---------- Text extract ----------

Bill McAndrew: Part IV

Bill McAndrew joined the army at age 17, was commissioned the following year and served the next eleven years as an infantry officer in Canada, Korea, Germany and Ghana. On leaving the army, a high school dropout, he attended Glendon College, York University as a mature student and gained his doctorate at the University of British Columbia. McAndrew taught at the University of Maine at Orono and directed that university’s Canadian Studies programme before joining the Directorate of History in Ottawa from which he retired in 1996. His particular interest has been in the battlefield behaviour of soldiers.

This is Part IV of an excerpt from an article which originally appeared in Canadian Military History, Autumn 2013 issue and is reprinted with permission of the author. 

If you missed them, you can still read Part I,   Part II, and Part III.

Part IV – Ghana

Bill McAndrews in summer whites while in Ghana.

In 1960 I returned to Canada, now a captain, in luxury aboard the liner SS Homeric, off-loaded my new Porsche at Quebec, and drove to our battalion station in Calgary. One evening the following summer I was duty officer at Brigade Headquarters in Wainwright when a signal came in listing the names of officers who were being posted to a training team that was to be sent to Ghana and was delighted to see my name. We proceeded immediately to Camp Borden for briefing and orientation and left shortly after for Accra.

Most of the team stayed in Accra at the military academy or army headquarters. Four of us continued on to Kumasi in the Ashanti rain forest to the Ghana Armed Forces Training Centre where we found that we were replacing a 20-30 man British unit that had been recalled for political reasons. The Army had evolved from the Gold Coast Regiment and the Royal West African Frontier Force with British officers and with independence was becoming Ghanaian. Most of its officers trained in Britain and the Soviet Union until the academy was able to graduate sufficient numbers. It was a commonplace that the former came back socialists the latter capitalists. That was a touchy point. Ghana was the first of the British African colonies to gain its independence and the course of its politics was watched with interest in the midst of the Cold War. Its nationalism and anti-colonialism were too easily seen as socialist, communist, and anti-West.

---------- Data provided ----------

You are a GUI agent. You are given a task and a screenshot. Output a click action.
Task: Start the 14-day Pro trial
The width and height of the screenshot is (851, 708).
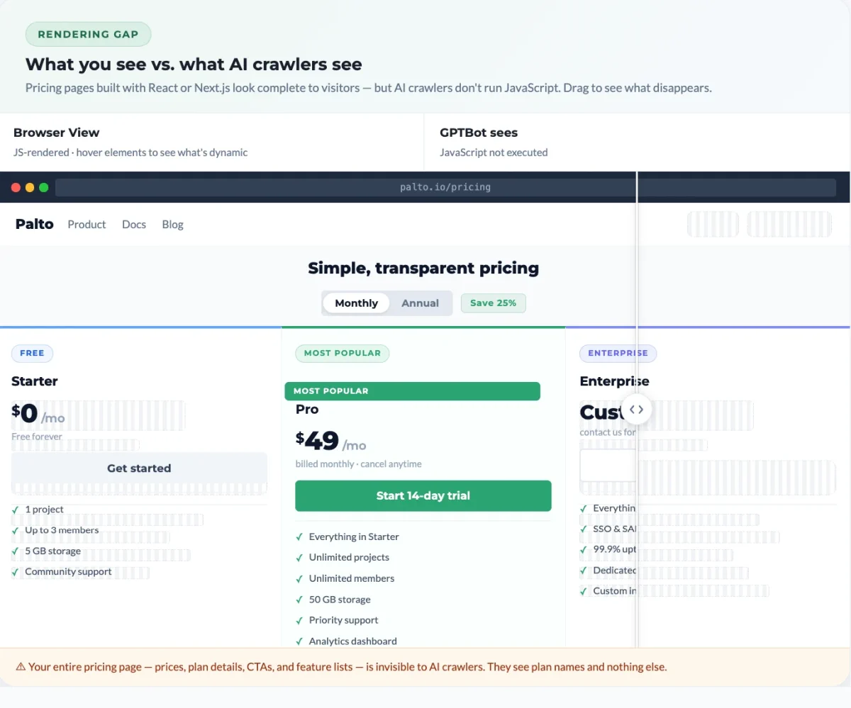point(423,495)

----------

§ Goals:
1 - Answer these about the Bill McAndrew excerpt:
(a) At what age did McAndrew join the army?
(b) On which liner did he return to Canada in 1960?
(c) To which training center did four of the team go on from Accra?
2 - Pick up the Bill McAndrew excerpt after its final sentence and keep writing.

§ Written answers:
1 -
(a) 17
(b) The SS Homeric
(c) The Ghana Armed Forces Training Centre in Kumasi

2 -
To me, at least, in the Kumasi weeds, this was a somewhat esoteric matter. We had been briefed on the background but by people who had no experience, little knowledge and less empathy for a country newly emerging from a colonial past. My concerns on the ground were more mundane and immediate, training the very willing soldiers we had. I was first the School’s weapons training officer and then commanded two different companies. It was engaging, challenging and rewarding work. The day began soon after the tropical dawn, with breaks for breakfast and lunch, a siesta to escape the heat and then back for a couple of evening hours. The training was basic; more interesting were the soldiers. Each day was different and we were left delightfully on our own to find our way. Our Ghanaian CO gave us full leeway and Canadian headquarters in Accra was too detached especially as the telephones seldom worked. Ghanaians found our informality a bit unusual at first but became used to it and we got along well. I was truly honoured when on leaving the unit, my soldiers enstooled me as a sub chief of one of the clans in a formal traditional ceremony that included drinking several tots of distilled palm wine known accurately as “kill ‘em quick.”

Tribal, clan and religious differences played a large part and there were marked differences between them, from the sub-Sahara north to the Atlantic south. As a company commander I had delegated authority to conduct summary trials for various infractions. When my company sergeant major marched in an alleged offender I had on my desk a Bible, a Koran, and a bayonet (for others) for swearing oaths but plausible stories were rare. My Muslim Imam was unfailingly helpful in sorting out conflicting tales.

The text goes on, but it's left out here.